The 3D Toronto sign in Nathan Phillips Square has been replaced by a newer, hardier version.  Same same but different.

Nathan Phillips square in Toronto with fountains going in the reflecting pool, 3 D sign, and two towers of new city hall

a young girl pulls her mother towards the toronto sign while she points at it, others are taking photos in front of the sign

a couple hugs at the west end of the new 3 D toronto sign, with artwork by Danilo Deluxo McCallum on it

Nathan Phillips square with one arch prominent in the photo, reflecting pool, new Toronto sign, part of city hall, and construction of the new court house behind

the Toronto sign reflected in the lower window of city hall

plaque beside the Toronto sign describing the history of the sign as well as the artwork that is on the new sign

LEFT:

“The original TORONTO Sign was installed on Nathan Phillips Square in front of Toronto City Hall in July 2015 for the Toronto Pan American and Parapan American Games. Although it was only intended to last a few weeks, in response to the sign’s popularity, the City of Toronto extended its presence on the Square and it became a Toronto landmark.
The Medicine Wheel was added on June 18, 2018 in honour of Indigenous Peoples and to increase awareness of National Indigenous Peoples Day on June 21.
The Medicine Wheel symbol was chosen, in consultation with Toronto Council Fire Native Cultural Centre, as it is an emblem of North American Indigenous cultural values, tradition and spirituality.

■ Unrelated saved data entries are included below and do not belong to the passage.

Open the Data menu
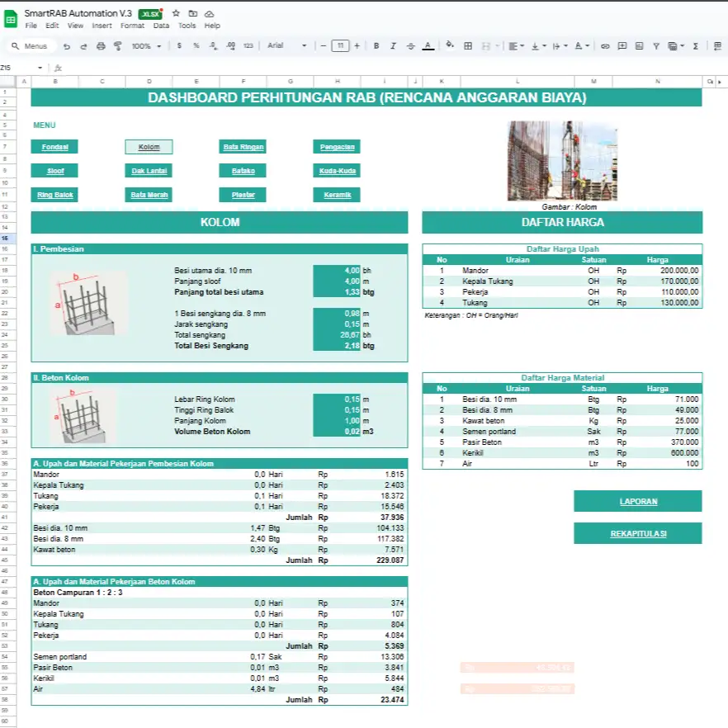pos(161,26)
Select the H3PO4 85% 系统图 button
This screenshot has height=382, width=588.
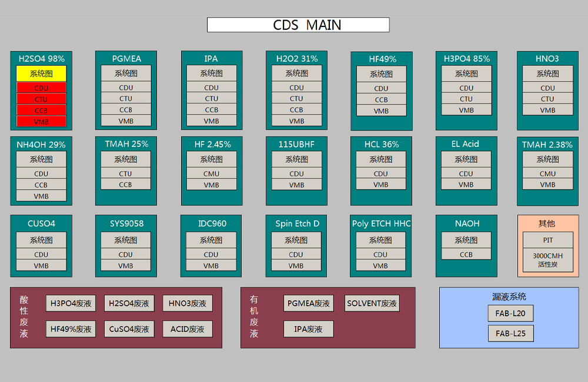coord(466,73)
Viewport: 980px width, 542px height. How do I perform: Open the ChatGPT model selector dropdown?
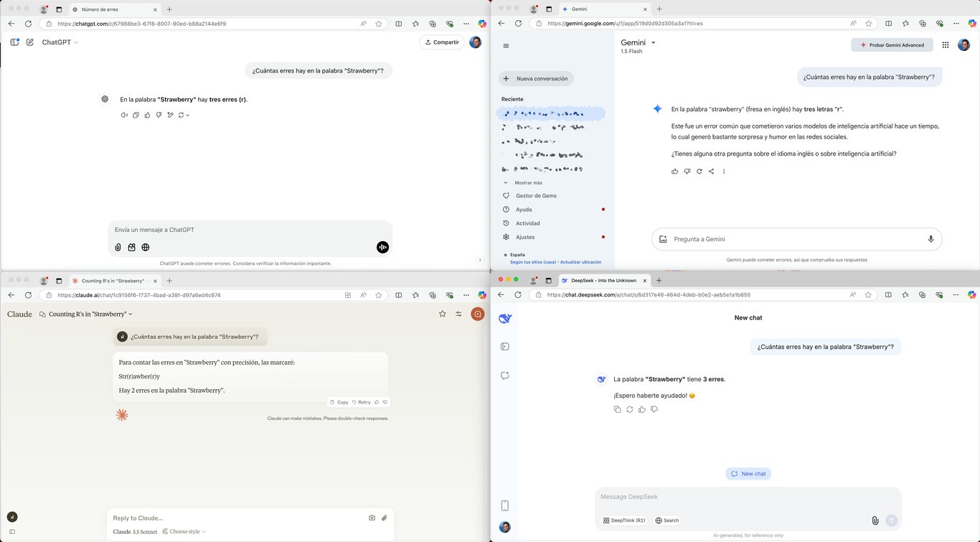coord(60,42)
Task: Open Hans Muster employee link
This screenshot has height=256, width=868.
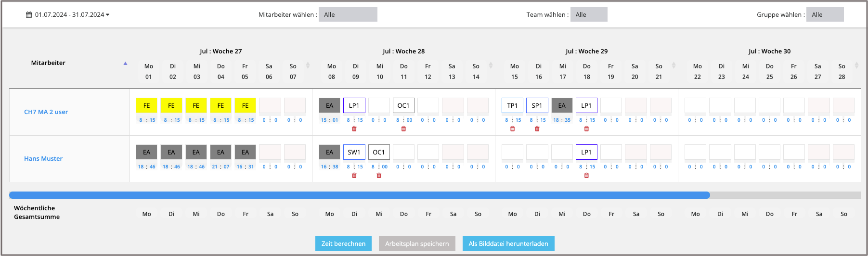Action: point(43,159)
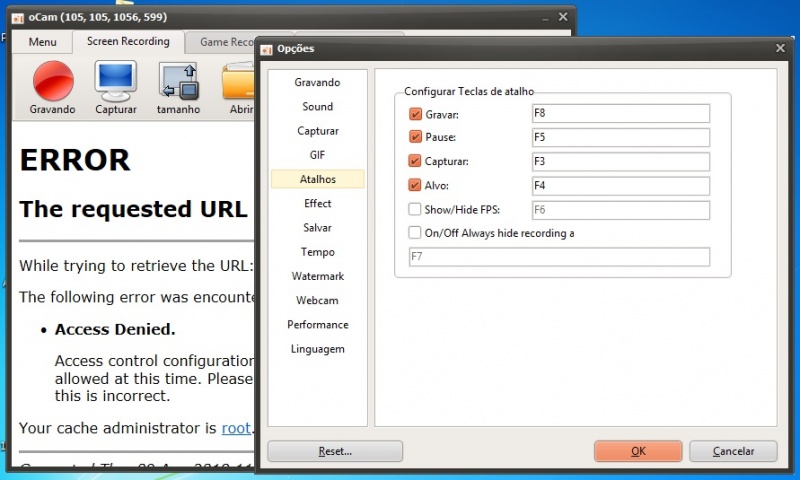Click the Capturar monitor icon

pos(115,80)
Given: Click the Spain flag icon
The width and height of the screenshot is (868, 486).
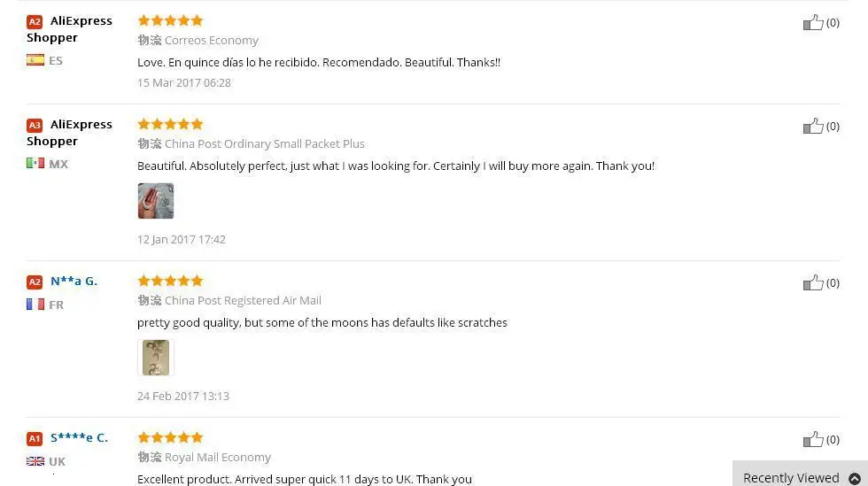Looking at the screenshot, I should coord(35,60).
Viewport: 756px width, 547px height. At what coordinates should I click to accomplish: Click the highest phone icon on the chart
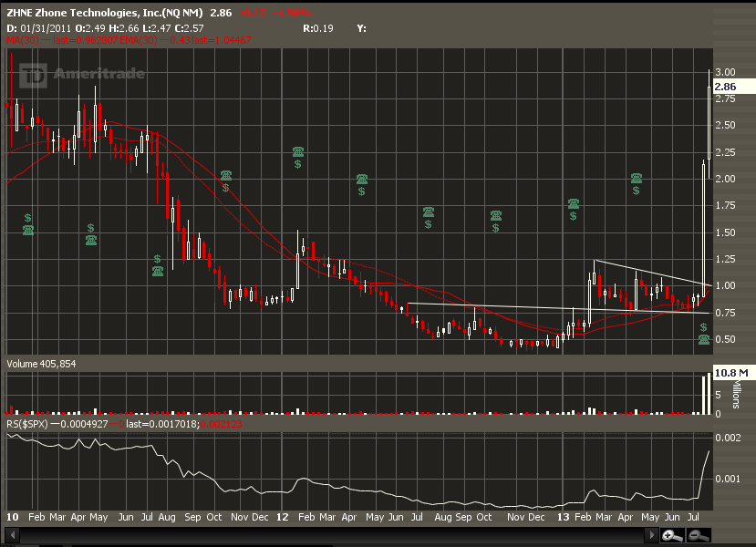click(298, 152)
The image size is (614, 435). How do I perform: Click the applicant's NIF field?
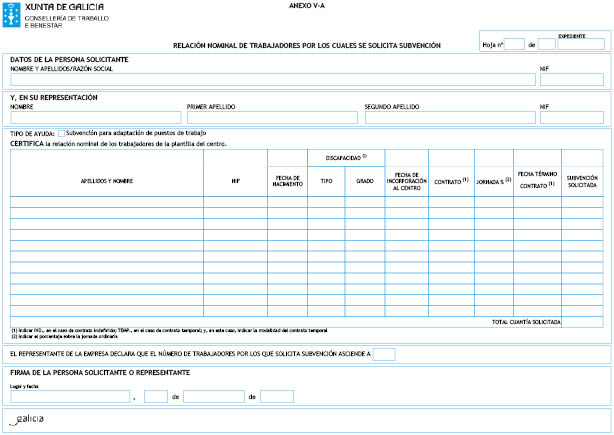tap(571, 80)
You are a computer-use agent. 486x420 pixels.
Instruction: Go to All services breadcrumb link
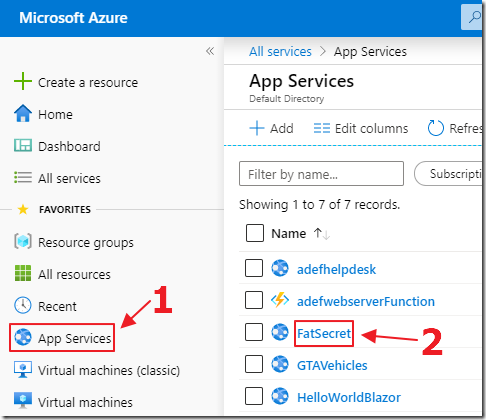click(x=280, y=52)
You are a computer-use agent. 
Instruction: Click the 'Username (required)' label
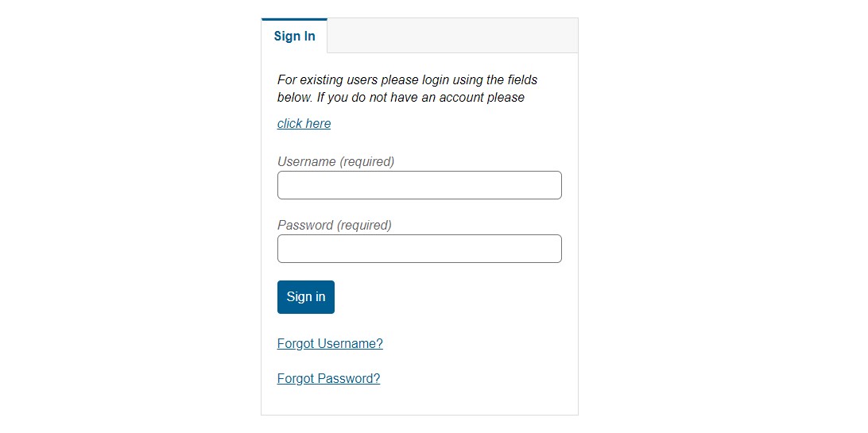point(335,162)
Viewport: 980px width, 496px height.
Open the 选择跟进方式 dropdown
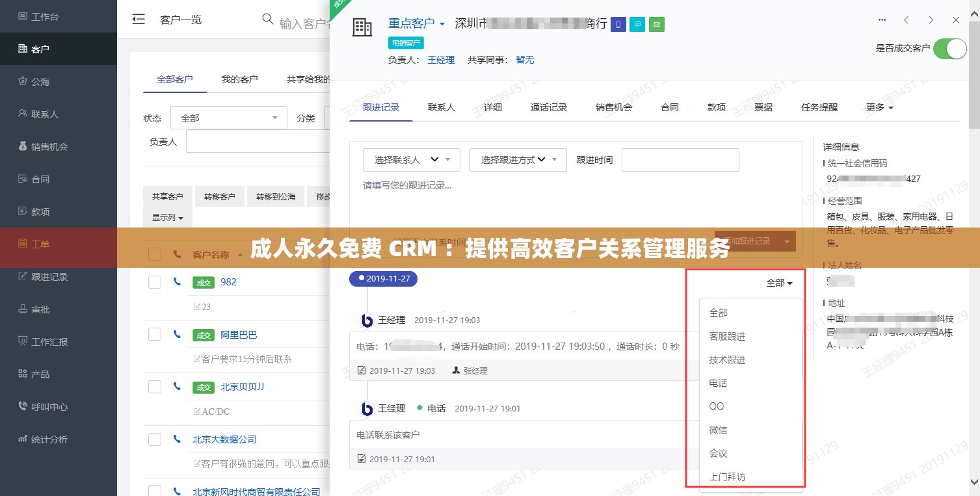[x=518, y=159]
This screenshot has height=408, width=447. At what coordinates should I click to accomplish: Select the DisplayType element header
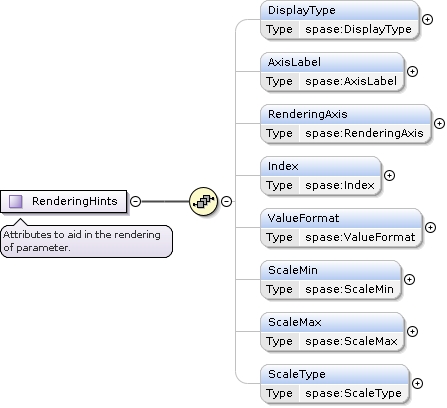click(339, 10)
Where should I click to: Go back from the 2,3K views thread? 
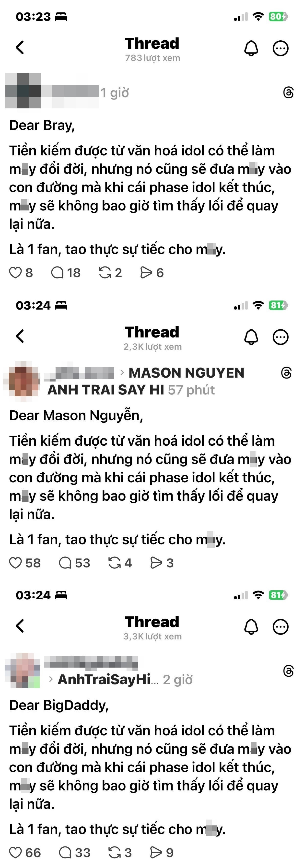coord(20,336)
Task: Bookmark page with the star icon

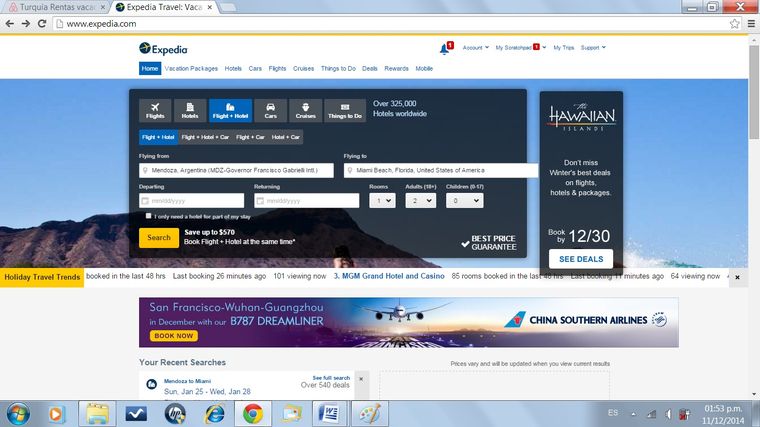Action: click(x=734, y=23)
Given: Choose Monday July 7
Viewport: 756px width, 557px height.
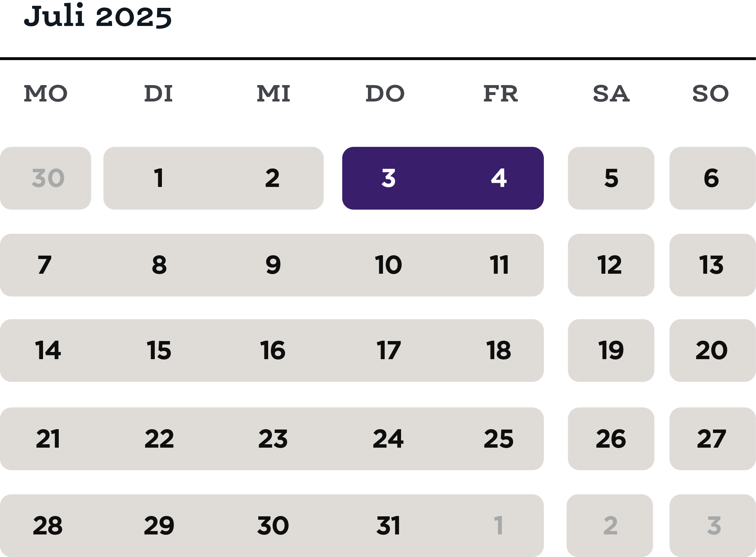Looking at the screenshot, I should tap(45, 265).
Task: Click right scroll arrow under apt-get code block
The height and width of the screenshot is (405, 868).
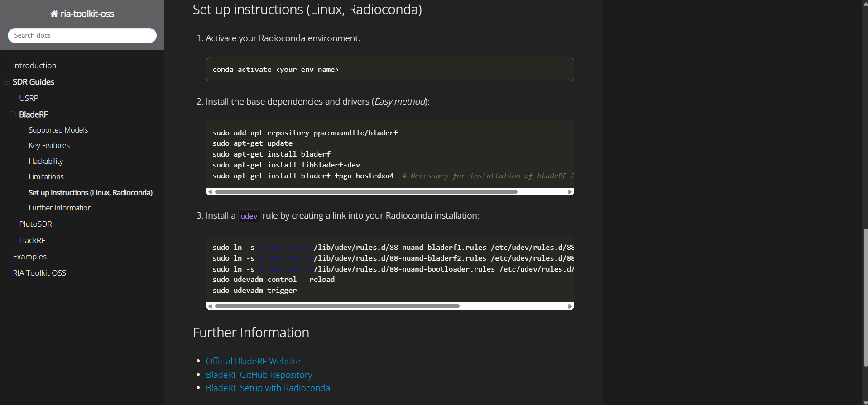Action: tap(570, 192)
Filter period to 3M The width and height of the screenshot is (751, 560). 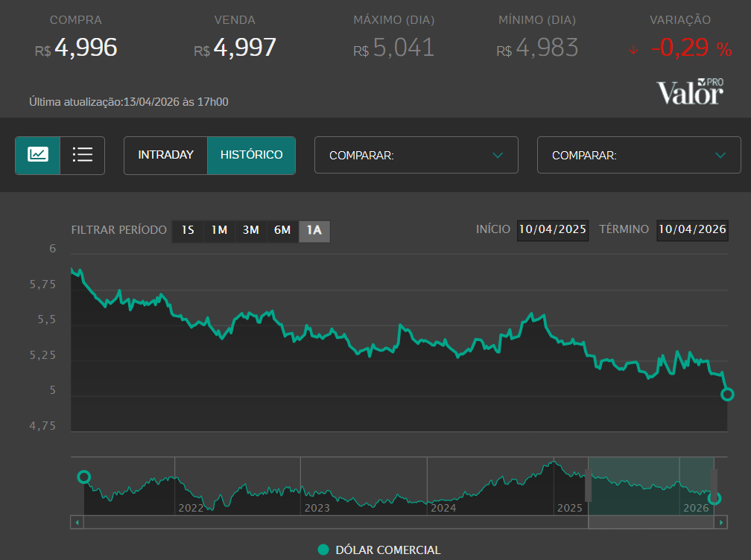(x=251, y=231)
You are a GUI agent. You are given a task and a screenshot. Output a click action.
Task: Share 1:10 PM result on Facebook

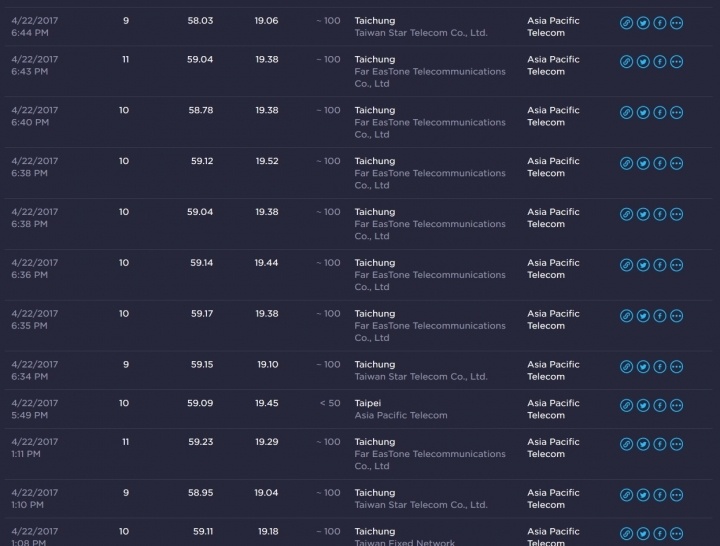pyautogui.click(x=660, y=495)
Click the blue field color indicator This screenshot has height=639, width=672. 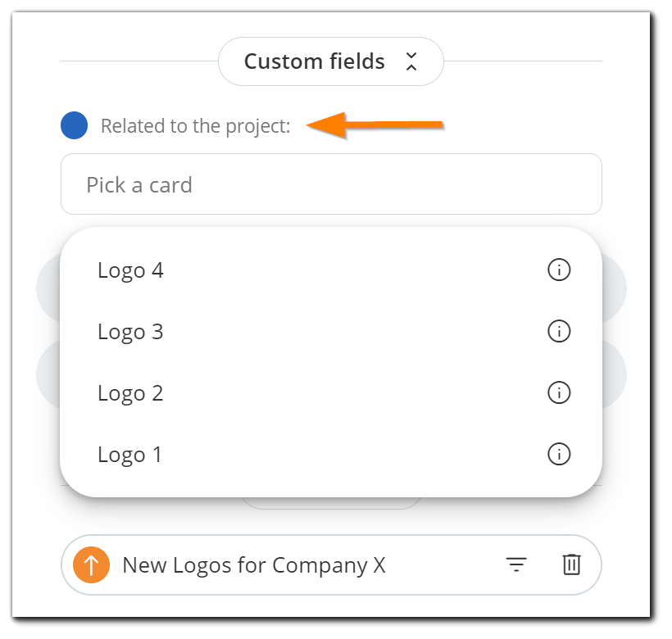coord(74,125)
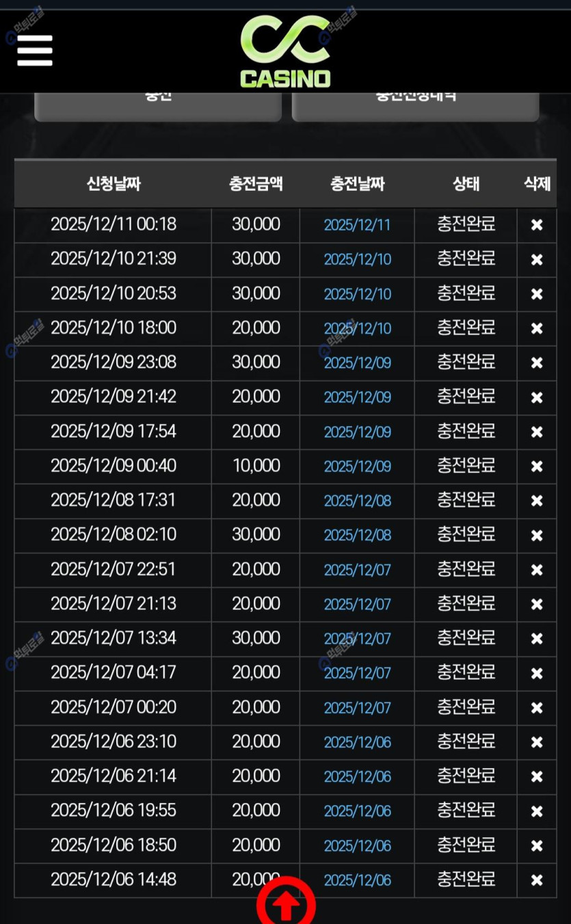Open the hamburger menu

tap(35, 50)
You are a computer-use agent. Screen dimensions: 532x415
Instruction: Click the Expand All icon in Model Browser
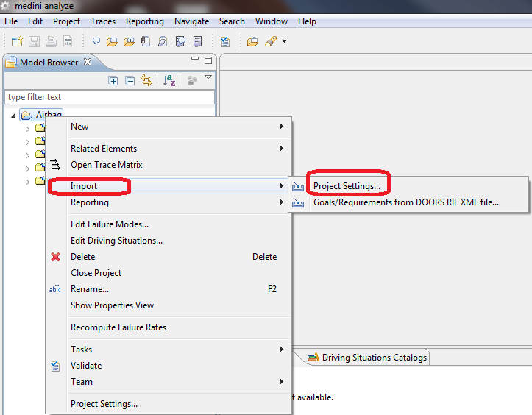(113, 81)
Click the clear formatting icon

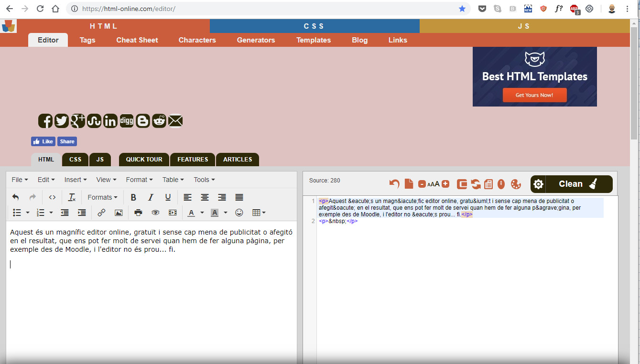(x=72, y=197)
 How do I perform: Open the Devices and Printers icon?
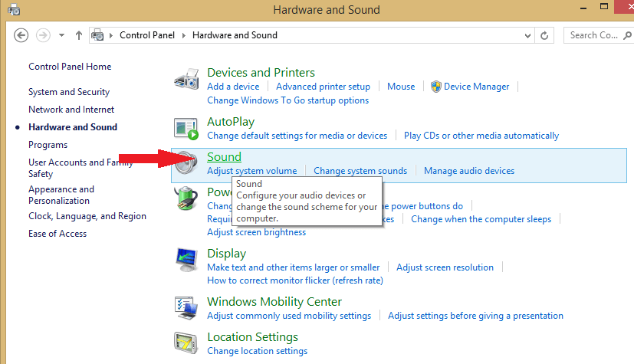pyautogui.click(x=187, y=80)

Its four directions (East, South, West and North) symbolize completeness, wholeness, connectedness and strength.
A maple leaf was added to the TORONTO Sign in 2017 to mark Canada’s 150th birthday.
The TORONTO Sign has become symbolic of Toronto. According to a Destination Toronto visitor survey, the TORONTO sign was one of the top three most visited attractions in the city and it is consistently ranked as one of the most Instagram-worthy spots.
In September 2020, a more durable replica of the original TORONTO Sign was installed”.

RIGHT:

“The artwork design on the TORONTO Sign uses vibrant African fabric patterns as a backdrop to represent the diverse community of people of African descent in Toronto and globally.
Woven into the colourful patterns are African cultural symbols like the Adinkra Sankofa bird, which represents the importance of moving forward through recalling the past.
The inclusion of portraits of Canadians of African descent is an important statement in recognition that people of African descent are here, beautiful, bold and proud, holding Toronto accountable for justice and equity.
The City of Toronto recognizes the United Nations’ International Decade for People of African descent (2015 to 2024).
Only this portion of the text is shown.